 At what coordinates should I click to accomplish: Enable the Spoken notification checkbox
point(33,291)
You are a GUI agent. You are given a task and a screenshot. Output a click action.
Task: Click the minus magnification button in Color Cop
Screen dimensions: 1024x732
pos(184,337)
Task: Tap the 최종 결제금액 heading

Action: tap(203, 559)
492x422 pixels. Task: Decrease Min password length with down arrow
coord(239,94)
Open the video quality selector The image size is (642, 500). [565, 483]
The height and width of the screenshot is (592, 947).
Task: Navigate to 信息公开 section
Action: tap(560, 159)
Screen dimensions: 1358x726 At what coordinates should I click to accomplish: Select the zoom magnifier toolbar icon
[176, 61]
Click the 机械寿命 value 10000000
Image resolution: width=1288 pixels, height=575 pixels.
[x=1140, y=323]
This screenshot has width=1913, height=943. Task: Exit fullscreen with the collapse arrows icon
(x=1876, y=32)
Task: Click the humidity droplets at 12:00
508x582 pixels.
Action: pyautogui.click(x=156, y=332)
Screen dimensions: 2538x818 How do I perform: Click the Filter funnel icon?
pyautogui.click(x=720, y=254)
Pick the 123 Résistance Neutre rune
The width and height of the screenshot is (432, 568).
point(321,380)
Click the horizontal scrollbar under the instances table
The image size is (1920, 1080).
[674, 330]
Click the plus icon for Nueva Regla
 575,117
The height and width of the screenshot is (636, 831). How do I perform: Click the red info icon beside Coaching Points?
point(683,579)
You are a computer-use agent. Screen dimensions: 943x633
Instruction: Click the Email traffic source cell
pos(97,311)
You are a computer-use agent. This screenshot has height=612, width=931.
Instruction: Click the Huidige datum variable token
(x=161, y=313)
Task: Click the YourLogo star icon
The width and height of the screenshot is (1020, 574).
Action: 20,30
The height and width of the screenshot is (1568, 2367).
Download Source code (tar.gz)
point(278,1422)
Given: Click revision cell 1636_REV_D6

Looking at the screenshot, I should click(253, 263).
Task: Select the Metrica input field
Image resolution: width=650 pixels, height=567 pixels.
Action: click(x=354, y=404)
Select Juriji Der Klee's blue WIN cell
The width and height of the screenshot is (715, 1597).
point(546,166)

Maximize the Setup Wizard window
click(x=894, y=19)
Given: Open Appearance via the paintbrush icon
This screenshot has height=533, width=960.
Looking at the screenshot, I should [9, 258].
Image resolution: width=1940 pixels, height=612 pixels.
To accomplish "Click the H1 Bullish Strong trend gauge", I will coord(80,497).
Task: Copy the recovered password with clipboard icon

++++++

▶ **Required task**
Copy out all of the rows again, changing every "Screen dimensions" to "Screen size" and leaving everything else the same.

▶ **Solution to this problem**
 At what coordinates should I click to accomplish: Enable the Spoken notification checkbox
point(33,291)
You are a GUI agent. You are given a task and a screenshot. Output a click action.
Task: Click the minus magnification button in Color Cop
Screen size: 1024x732
pos(184,337)
Task: Tap the 최종 결제금액 heading

Action: tap(203, 559)
492x422 pixels. Task: Decrease Min password length with down arrow
coord(239,94)
Open the video quality selector The image size is (642, 500). [565, 483]
The height and width of the screenshot is (592, 947).
Task: Navigate to 信息公开 section
Action: tap(560, 159)
Screen size: 1358x726 At what coordinates should I click to accomplish: Select the zoom magnifier toolbar icon
[176, 61]
Click the 机械寿命 value 10000000
Image resolution: width=1288 pixels, height=575 pixels.
[x=1140, y=323]
This screenshot has width=1913, height=943. Task: Exit fullscreen with the collapse arrows icon
(x=1876, y=32)
Task: Click the humidity droplets at 12:00
508x582 pixels.
Action: pyautogui.click(x=156, y=332)
Screen size: 2538x818 How do I perform: Click the Filter funnel icon?
pyautogui.click(x=720, y=254)
Pick the 123 Résistance Neutre rune
The width and height of the screenshot is (432, 568).
point(321,380)
Click the horizontal scrollbar under the instances table
The image size is (1920, 1080).
[674, 330]
Click the plus icon for Nueva Regla
 575,117
The height and width of the screenshot is (636, 831). How do I perform: Click the red info icon beside Coaching Points?
point(683,579)
You are a computer-use agent. Screen size: 943x633
Instruction: Click the Email traffic source cell
pos(97,311)
You are a computer-use agent. This screenshot has height=612, width=931.
Instruction: Click the Huidige datum variable token
(x=161, y=313)
Task: Click the YourLogo star icon
The width and height of the screenshot is (1020, 574).
Action: 20,30
The height and width of the screenshot is (1568, 2367).
Download Source code (tar.gz)
point(278,1422)
Given: Click revision cell 1636_REV_D6

Looking at the screenshot, I should click(253, 263).
Task: Select the Metrica input field
Image resolution: width=650 pixels, height=567 pixels.
Action: click(x=354, y=404)
Select Juriji Der Klee's blue WIN cell
The width and height of the screenshot is (715, 1597).
point(546,166)

Maximize the Setup Wizard window
click(x=894, y=19)
Given: Open Appearance via the paintbrush icon
This screenshot has height=533, width=960.
Looking at the screenshot, I should [9, 258].
Image resolution: width=1940 pixels, height=612 pixels.
To accomplish "Click the H1 Bullish Strong trend gauge", I will coord(80,497).
Task: Copy the recovered password with clipboard icon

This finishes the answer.